Seite_77_Sehnsucht_bild_600.jpgDas Vanselow-Projekt


Die einen kennen ihn als bedeutenden Verleger der Lebensreformbewegung der Kaiserzeit, andere verehren ihn als Wegbereiter der "Nacktkultur" (später "Freikörperkultur" genannt) und wieder andere haben ihn nur als Verfasser von Gedichten auf Esperanto geschätzt.

Das Leben von Ludwig Karl Vanselow war widersprüchlich und kannte Höhen und Tiefen. Vor allem die Phase zwischen 1915 und 1945 gibt noch viele Rätsel auf.

Sicher ist, daß er sich nach einigen Jahren als Redakteur der "Deutschen Warte" in Berlin als Verleger betätigte. Sein erstes verlegerisches Projekt hieß "Das Schulhaus" und beschäftigte sich mit der optimalen Ausstattung von Schulgebäuden. Vor allem durch seine Zeitschrift "Die Schönheit" zwischen 1902 und 1914 wurde er zu einer bekannten Persönlichkeit. Kurz danach begann er mit der Herausgabe der Zeitschrift "Geschlecht und Gesellschaft", die ebenfalls ziemliches Aufsehen erregt hat und die große Namen als Autoren hatte.

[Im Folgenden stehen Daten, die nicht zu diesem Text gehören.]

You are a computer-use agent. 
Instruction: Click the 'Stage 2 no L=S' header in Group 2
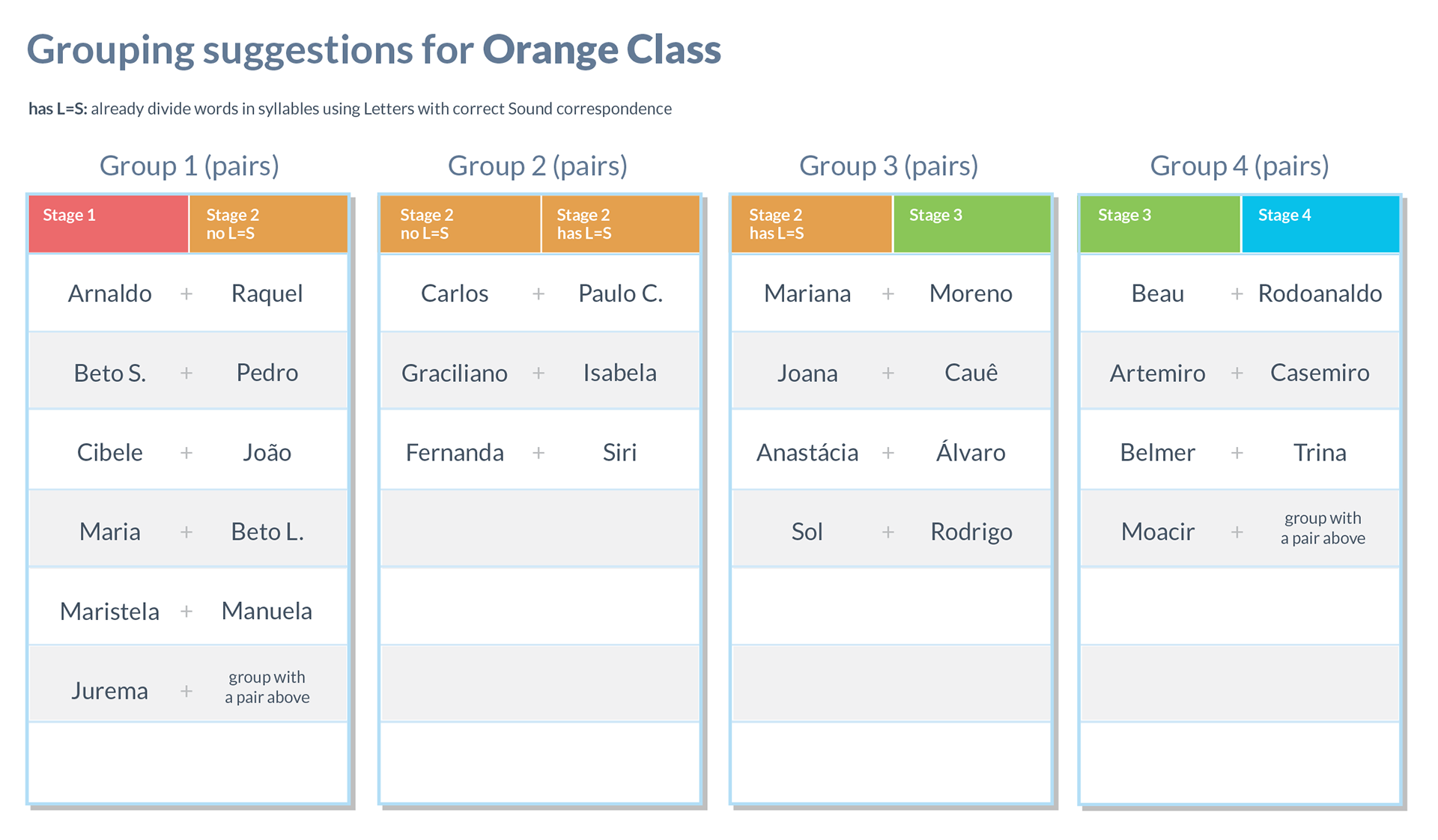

Aufgrund wirtschaftlicher Probleme mußte er seine Zeitschriften 1914 abgeben. Sie wurden noch bis gegen Ende der 1920er Jahre in Dresden weitergeführt. Ein Neustart (Das Neue Reich) scheiterte.

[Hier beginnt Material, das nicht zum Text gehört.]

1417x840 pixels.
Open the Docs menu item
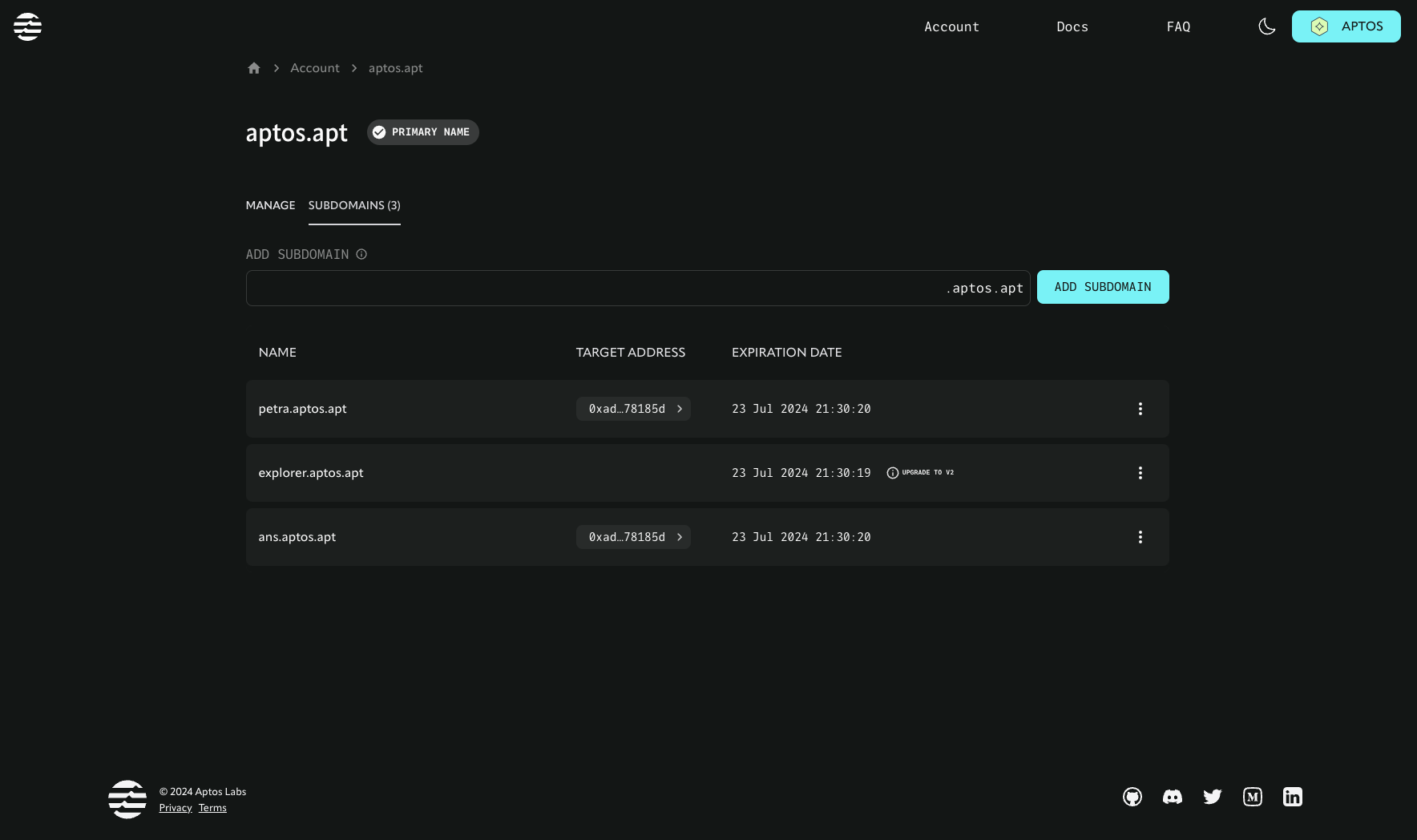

Vanselow gibt an, daß er In den 1930er Jahren von dem Regisseur und Autor Jan Fethke zu Esperanto gebracht worden sei. Vanselow, der schon seit seiner Schulzeit Gedichte geschrieben hatte und Ende des 19. Jahrhundert als Dichter erwähnt wird, begann nun Gedichte in Esperanto zu veröffentlichen. Nach 1945 gab er in Berlin eine Serie von Heften mit eigenen Schöpfungen und Übersetzungen populärer Lieder heraus, die für den praktischen Einsatz im Unterricht oder für Kulturveranstaltungen gedacht waren. Er selbst organisierte Liederabende und nahm bis kurz vor seinem Tod Ende 1959 an Esperanto-Kongressen teil.